[Saved entries]
----------------------------------------
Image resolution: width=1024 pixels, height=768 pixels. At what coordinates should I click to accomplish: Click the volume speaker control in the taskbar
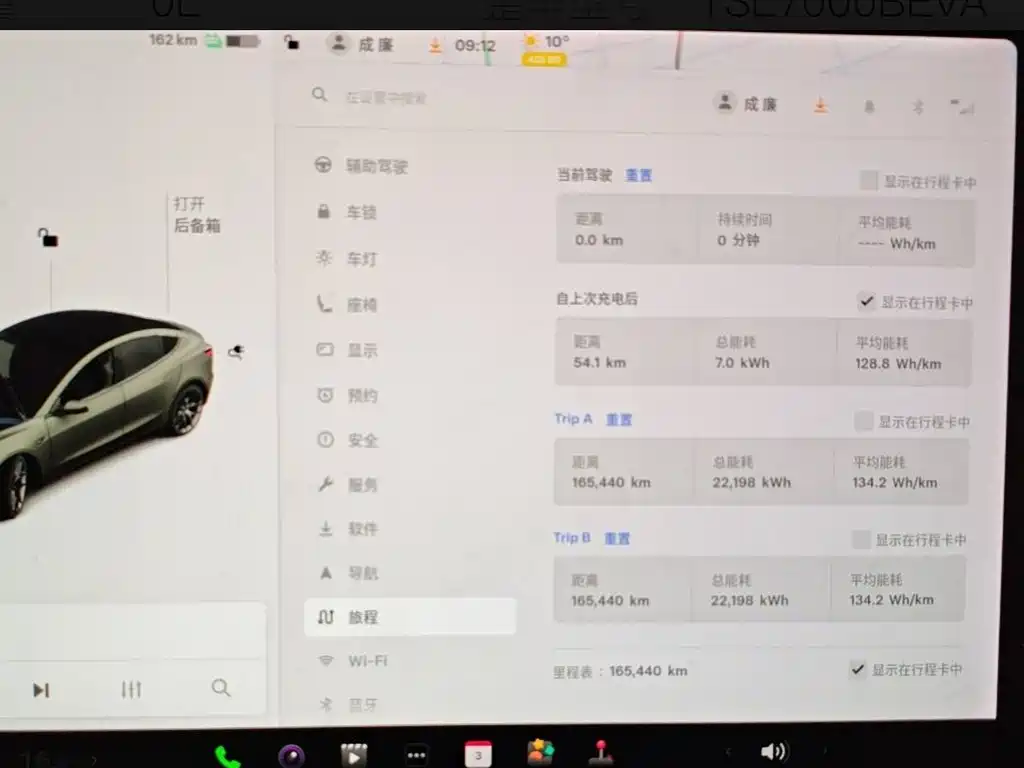pyautogui.click(x=772, y=751)
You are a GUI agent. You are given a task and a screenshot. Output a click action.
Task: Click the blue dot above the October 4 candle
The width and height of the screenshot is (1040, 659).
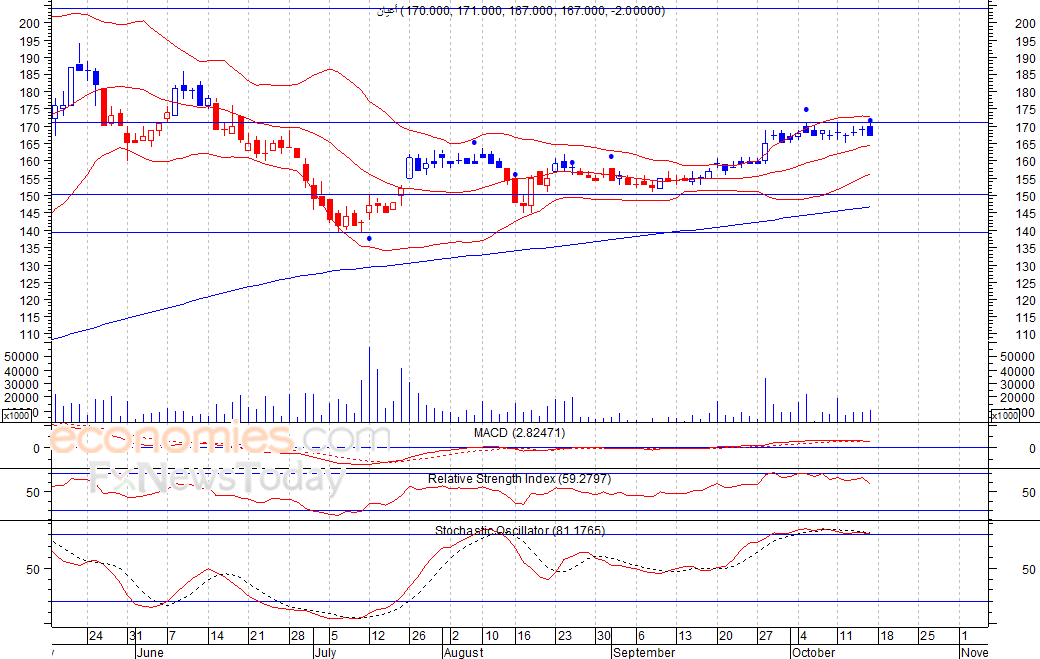point(806,109)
----------------------------------------
Problem :: From the line containing "You are a GUI" to the final line above, both included, transcribe every line exactly and leave all pictures out.

Answer space ::
You are a GUI agent. You are given a task and a screenshot. Output a click action.
Task: Click the blue dot above the October 4 candle
The width and height of the screenshot is (1040, 659).
point(806,109)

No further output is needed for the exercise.